Она ощутила, какая пропасть разделяет ее понимание и способ выражать свои мысли, как она чувствует, а выразить ничего не может, а поэтому очень уж часто говорит невпопад. Сейчас она заметила, что непонятное оживление исчезло из его глаз.

— Посмотрите, реки уже нет. Мы проехали Рейн. А теперь скоро и завтрак, — быстро проговорил он.

Такая невнимательность немного огорчила ее, но она не привыкла возражать.

— Мне нужно будет сходить за саквояжем, — сказала она. — У меня там бутерброды.

Он внимательно посмотрел на нее:

— Неужели вы взяли еды на три дня?

— О нет. Только на вчерашний ужин и сегодняшний завтрак. Экономия — около, восьми шиллингов.

— Вы что, скупая, как шотландцы? Слушайте. Вы будете завтракать со мной.

— А что, вы ожидаете, я буду делать с вами еще?

Он ухмыльнулся.

— Я вам скажу. Обед, чай, ужин. А завтра…

Она со вздохом перебила его:

— По-моему, у вас не все дома. Вы ведь ниоткуда не сбежали?

Лицо его помрачнело, голос вдруг зазвучал униженно:

— Вам со мной неприятно? Я вам могу наскучить?

— Нет. Не наскучите. Но почему вы для меня все это делаете? Я не хорошенькая и, по-моему, совсем не умная.
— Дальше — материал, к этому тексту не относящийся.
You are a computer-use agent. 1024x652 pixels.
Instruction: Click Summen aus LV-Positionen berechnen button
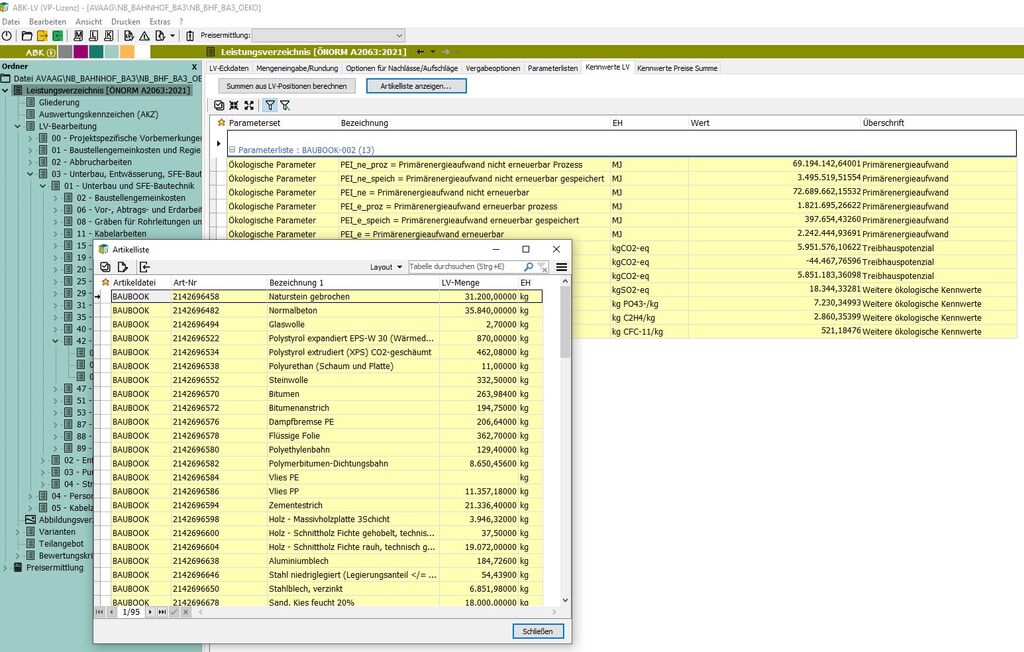[x=287, y=86]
Она страстно желала опровержения: «Вы прелестная, яркая, остроумная» — тех невероятных слов, которые освободили бы ее от необходимости платить ему или отказываться от его даров; прелесть и остроумие ценятся выше, чем любой предложенный дар, а если девушку любят, то даже многоопытные старухи согласятся с тем, что она имеет право брать и ничего не давать взамен. Но он ее не опроверг. Его объяснение было почти оскорбительно простым.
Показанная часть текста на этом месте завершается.